Nel sonetto tratto dal “Canzoniere” sono presenti anche altre figure retoriche; come l'anastrofe "Di me non pianger tu", il polisindeto: "veggio, et odo, et intendo", l'iperbato: "là ’v’io seggia d’amor pensoso et scriva", e la sinestesia: "doloroso fiume" e "lucide onde". Infine Petrarca fa un largo uso degli enjambement.

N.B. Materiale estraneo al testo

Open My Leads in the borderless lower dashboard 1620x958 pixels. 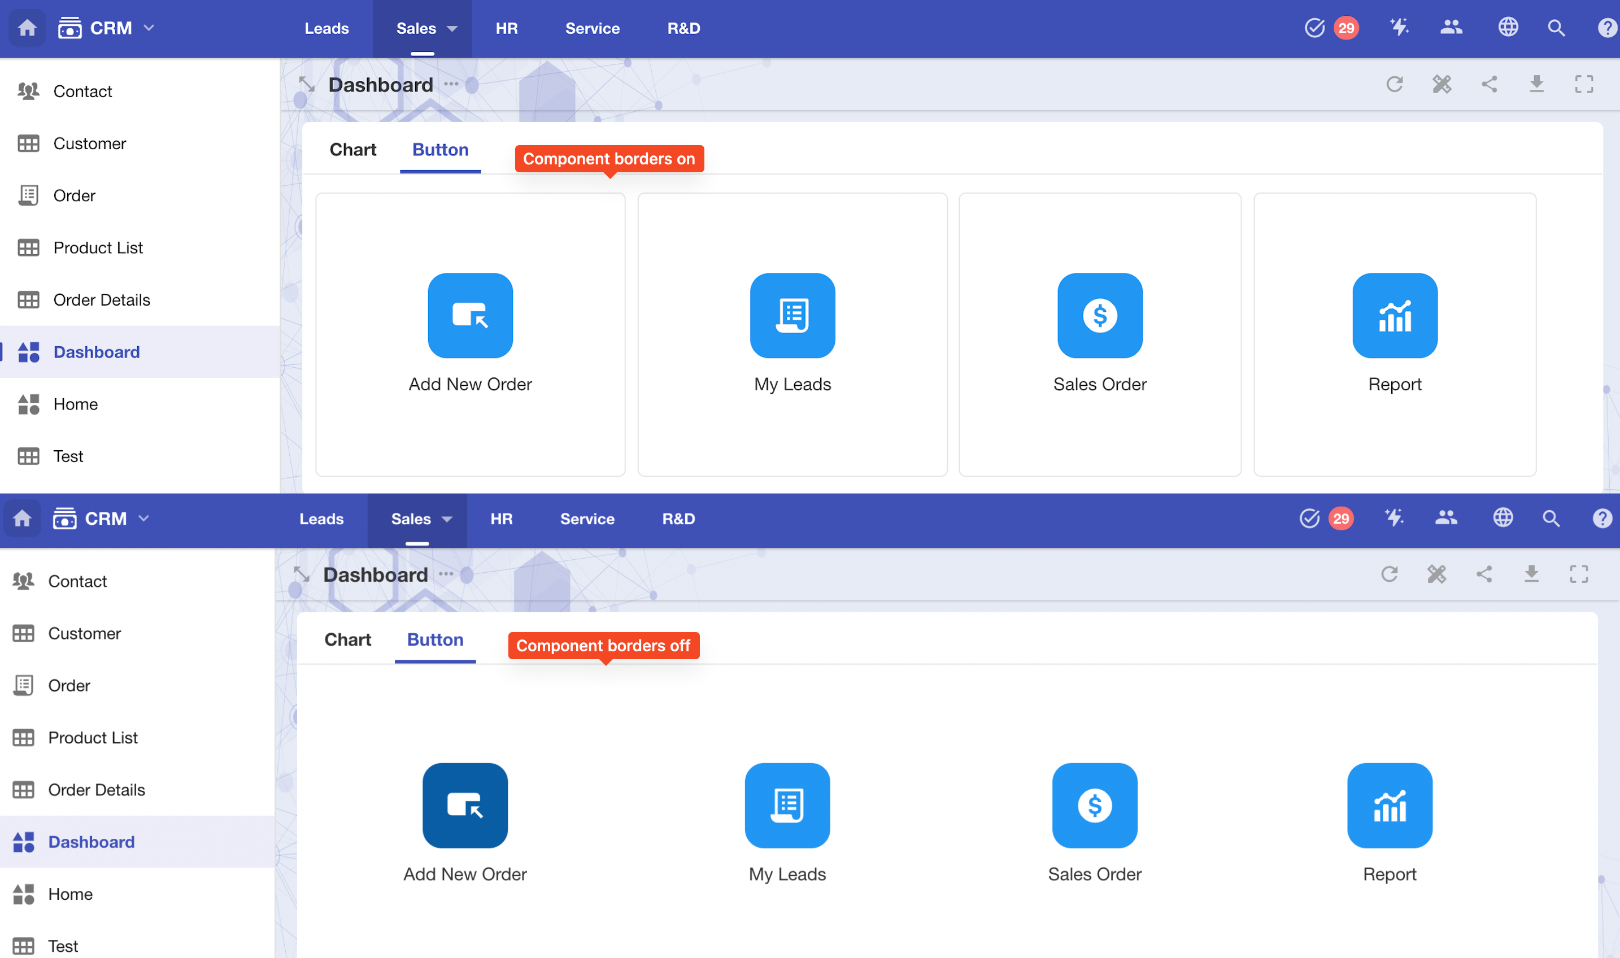pos(787,805)
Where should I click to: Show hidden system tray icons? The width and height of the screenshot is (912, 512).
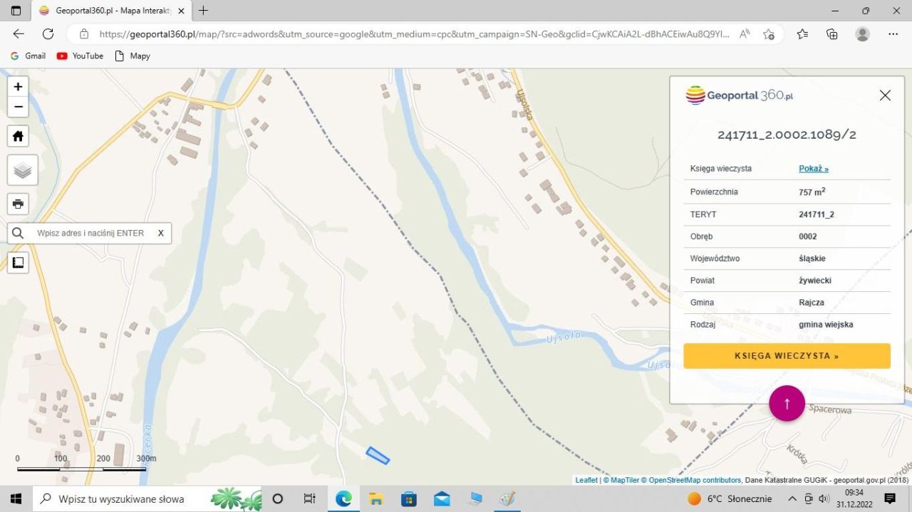pyautogui.click(x=792, y=498)
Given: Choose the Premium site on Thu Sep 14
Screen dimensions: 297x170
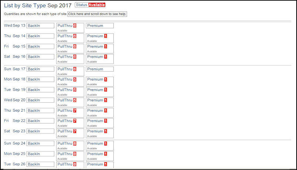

INTERPRETAZIONE COMPLESSIVA E APPROFONDIMENTI

Nel sonetto “Se lamentar augelli, o verdi fronde” è presente il tema della trasfigurazione di Laura, che sembra provare pietà per l'autore. Dopo la morte della donna amata da Petrarca, il fantasma del suo corpo continua ad attrarre il poeta. Anche se ha lasciato la terra, è ora un anima felice e deve continuamente consolare il poeta per la perdita del proprio corpo. Con la sua morte, però, l'amore non si estingue, ma subisce una trasfigurazione. Sottratta dalla realtà, l'immagine della donna si trasforma in un fantasma immaginato da Petrarca, che più docilmente rispecchia i desideri del poeta. L'incontro, il contatto con Laura, impossibili in terra, si compiono nell'immaginazione dopo la morte. Laura è sempre presente nella mente del poeta e risponde pietosa al suo richiamo: lei (...) veggio, et odo, et intendo ch'anchor viva / di sì lontano a' sospir' miei risponde. Le caratteristiche di Laura restano tuttavia sempre indeterminate: «bel viso», «bella», «viva». Così come nella canzone «Chiare, fresche et dolci acque» la sua figura è disarticolata in particolari fisici generici, che rispondono al modello della donna-angelo. Laura è trasformata in immagine simbolica, in archetipo: non è una donna, ma la donna. Un archetipo tuttavia diverso da Beatrice. Essa richiama continuamente la bellezza e il fascino della creatura terrena, rappresentando la forte scissione interiore che travaglia il poeta. Perciò, non è uno strumento per raggiungere Dio, come Beatrice per Dante, ma rappresenta la passione amorosa e l'esaltazione dei valori terreni. Laura, quindi, rappresenta la bellezza e il fascino che nemmeno la morte può mettere in discussione.